--- Supplied data ---
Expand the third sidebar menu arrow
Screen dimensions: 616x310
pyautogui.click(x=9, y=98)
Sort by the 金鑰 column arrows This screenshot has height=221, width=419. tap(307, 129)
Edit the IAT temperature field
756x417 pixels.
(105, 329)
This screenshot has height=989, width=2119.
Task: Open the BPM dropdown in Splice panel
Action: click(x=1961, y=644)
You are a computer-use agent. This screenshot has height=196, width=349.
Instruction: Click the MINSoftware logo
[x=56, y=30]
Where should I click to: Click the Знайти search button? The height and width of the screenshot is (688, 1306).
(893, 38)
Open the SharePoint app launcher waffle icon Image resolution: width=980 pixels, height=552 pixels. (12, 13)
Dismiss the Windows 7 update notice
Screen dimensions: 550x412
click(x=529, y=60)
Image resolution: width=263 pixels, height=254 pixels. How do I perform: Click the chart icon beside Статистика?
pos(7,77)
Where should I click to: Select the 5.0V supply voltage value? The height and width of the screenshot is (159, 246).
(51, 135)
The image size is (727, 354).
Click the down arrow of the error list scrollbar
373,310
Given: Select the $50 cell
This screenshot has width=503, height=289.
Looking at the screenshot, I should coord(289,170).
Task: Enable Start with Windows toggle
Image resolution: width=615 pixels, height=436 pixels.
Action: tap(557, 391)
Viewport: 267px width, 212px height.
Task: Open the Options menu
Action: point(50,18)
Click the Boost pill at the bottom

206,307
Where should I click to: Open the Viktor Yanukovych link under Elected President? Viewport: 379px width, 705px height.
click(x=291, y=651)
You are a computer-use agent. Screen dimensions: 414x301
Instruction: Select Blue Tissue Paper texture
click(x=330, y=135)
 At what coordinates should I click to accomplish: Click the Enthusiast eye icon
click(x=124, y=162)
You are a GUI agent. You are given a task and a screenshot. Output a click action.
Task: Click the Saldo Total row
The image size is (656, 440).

--- To be done ---
Reproduce all of the records above line for line, changing nothing.

--- Solution for this problem ---
Expand the third sidebar menu arrow
Screen dimensions: 616x310
pyautogui.click(x=9, y=98)
Sort by the 金鑰 column arrows This screenshot has height=221, width=419. tap(307, 129)
Edit the IAT temperature field
756x417 pixels.
(105, 329)
This screenshot has height=989, width=2119.
Task: Open the BPM dropdown in Splice panel
Action: click(x=1961, y=644)
You are a computer-use agent. This screenshot has height=196, width=349.
Instruction: Click the MINSoftware logo
[x=56, y=30]
Where should I click to: Click the Знайти search button? The height and width of the screenshot is (688, 1306).
(893, 38)
Open the SharePoint app launcher waffle icon Image resolution: width=980 pixels, height=552 pixels. (12, 13)
Dismiss the Windows 7 update notice
Screen dimensions: 550x412
click(x=529, y=60)
Image resolution: width=263 pixels, height=254 pixels. How do I perform: Click the chart icon beside Статистика?
pos(7,77)
Where should I click to: Select the 5.0V supply voltage value? The height and width of the screenshot is (159, 246).
(51, 135)
The image size is (727, 354).
Click the down arrow of the error list scrollbar
373,310
Given: Select the $50 cell
This screenshot has width=503, height=289.
Looking at the screenshot, I should coord(289,170).
Task: Enable Start with Windows toggle
Image resolution: width=615 pixels, height=436 pixels.
Action: tap(557, 391)
Viewport: 267px width, 212px height.
Task: Open the Options menu
Action: point(50,18)
Click the Boost pill at the bottom

206,307
Where should I click to: Open the Viktor Yanukovych link under Elected President? Viewport: 379px width, 705px height.
click(x=291, y=651)
You are a computer-use agent. Screen dimensions: 414x301
Instruction: Select Blue Tissue Paper texture
click(x=330, y=135)
 At what coordinates should I click to accomplish: Click the Enthusiast eye icon
click(x=124, y=162)
You are a GUI agent. You are given a task and a screenshot. Output a click action.
Task: Click the Saldo Total row
The image size is (656, 440).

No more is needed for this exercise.